WHAT YOU HAVE TO DO: Your answer is the line containing "This screenshot has" plus every line after it through the end of the records, printed exactly and free of pictures.

TASK INPUT: Begin

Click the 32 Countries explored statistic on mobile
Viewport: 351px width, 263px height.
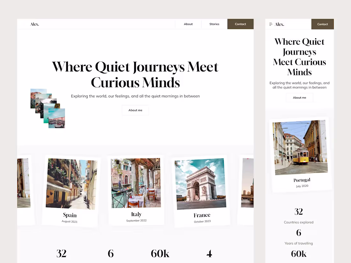(x=299, y=216)
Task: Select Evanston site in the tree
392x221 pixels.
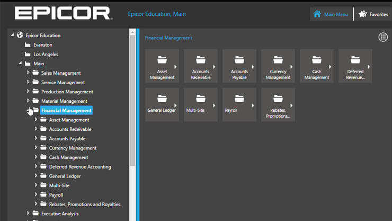Action: [43, 45]
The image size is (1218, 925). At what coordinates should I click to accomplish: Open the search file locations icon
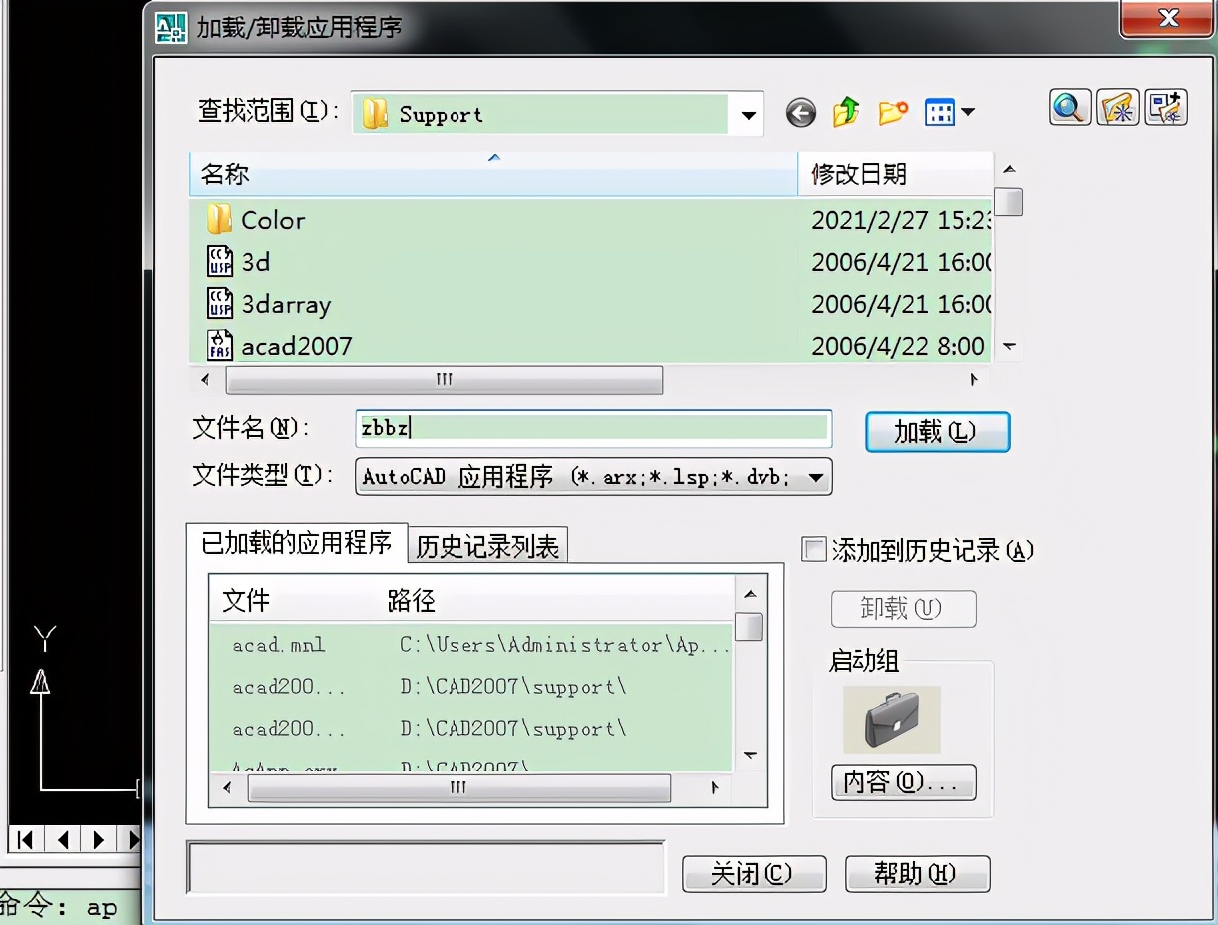1117,107
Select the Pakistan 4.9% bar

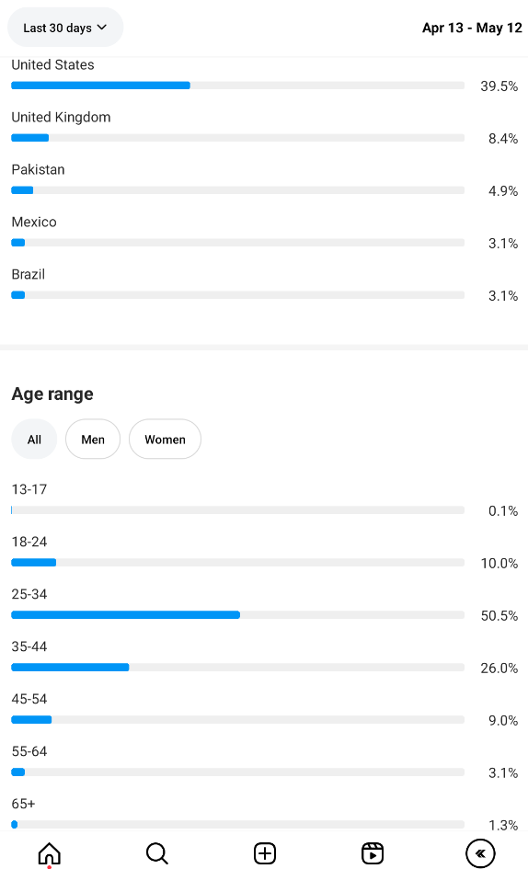click(237, 190)
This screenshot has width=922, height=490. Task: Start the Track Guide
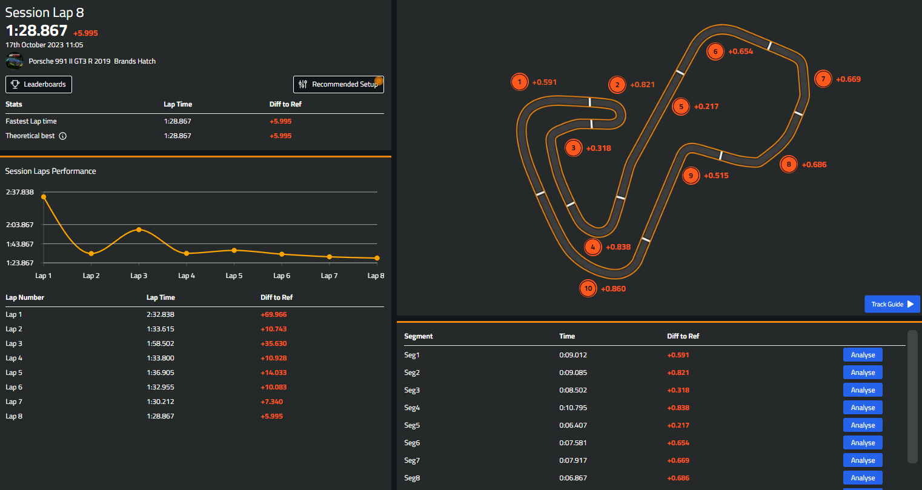891,303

TASK INPUT: End

TASK RESPONSE:
This screenshot has width=922, height=490. Task: Start the Track Guide
891,303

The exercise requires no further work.